## Data for analysis
- Opening Delimiter -
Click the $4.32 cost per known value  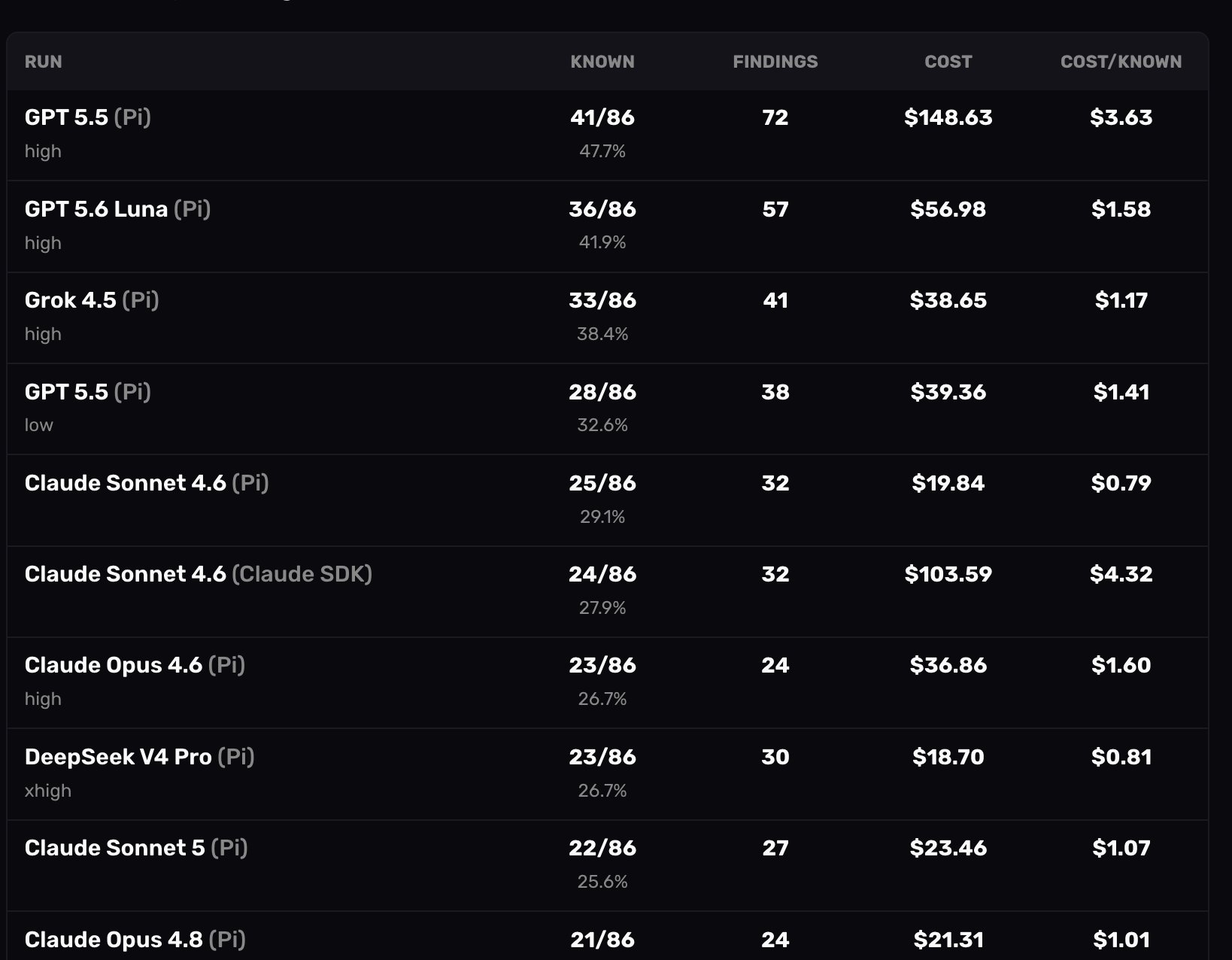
- Closing Delimiter -
- Opening Delimiter -
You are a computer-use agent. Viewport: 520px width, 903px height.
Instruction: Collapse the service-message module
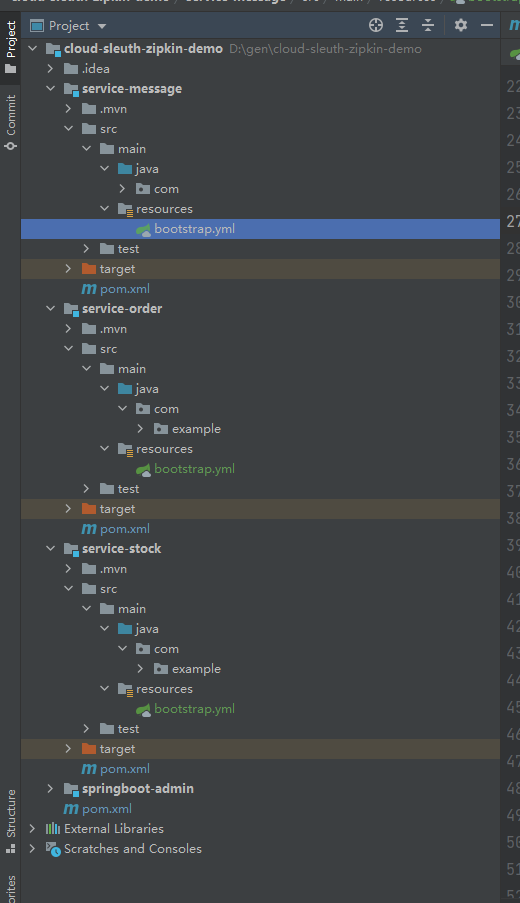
- Closing Delimiter -
- Opening Delimiter -
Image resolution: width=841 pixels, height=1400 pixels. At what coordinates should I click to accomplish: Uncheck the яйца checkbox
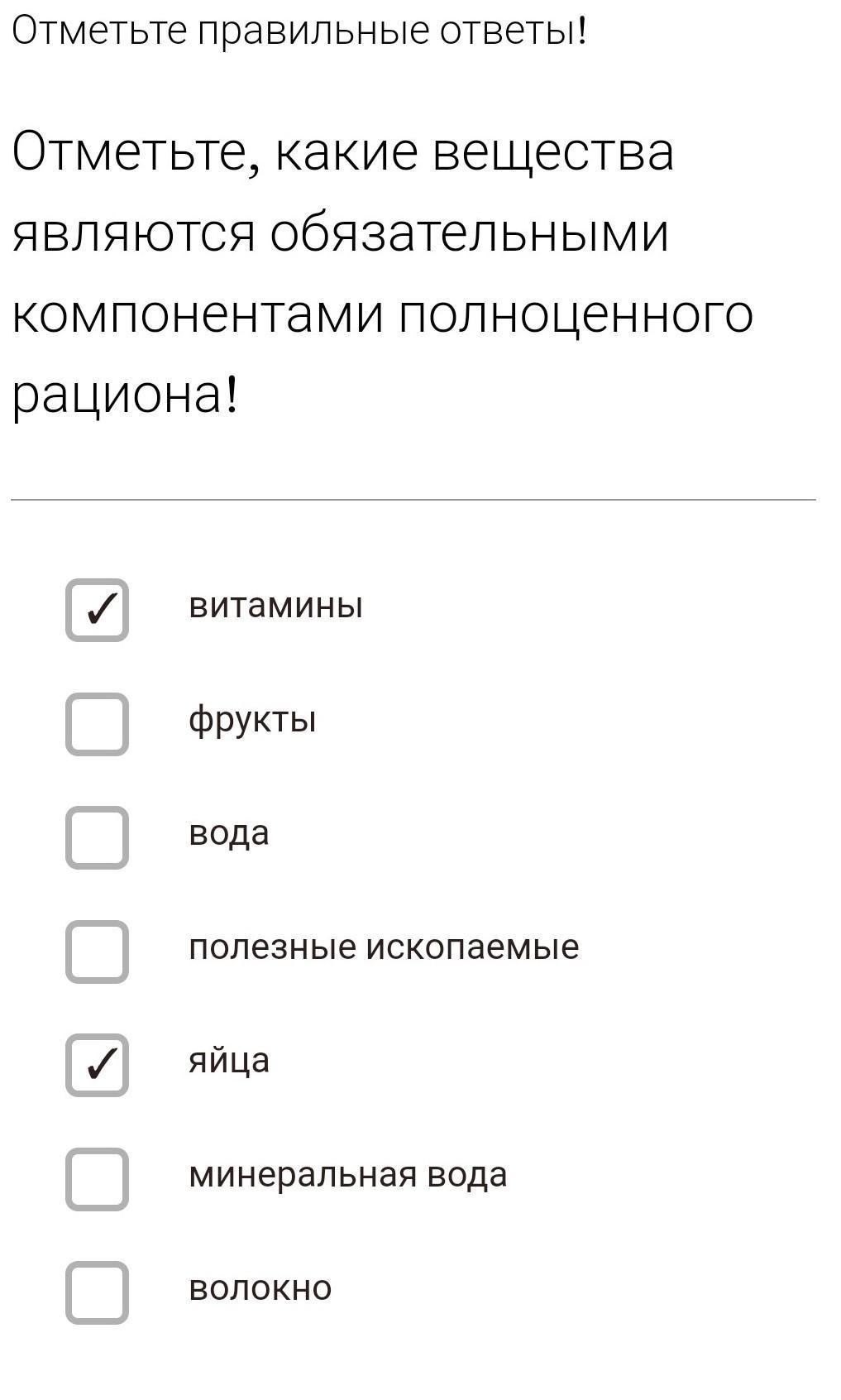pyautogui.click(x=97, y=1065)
- Closing Delimiter -
## Problem description
The output should be exactly the lines above from the line containing "You are a computer-use" to the line containing "Instruction: Collapse the", inclusive, with no other lines.

## Answer space
You are a computer-use agent. Viewport: 520px width, 903px height.
Instruction: Collapse the service-message module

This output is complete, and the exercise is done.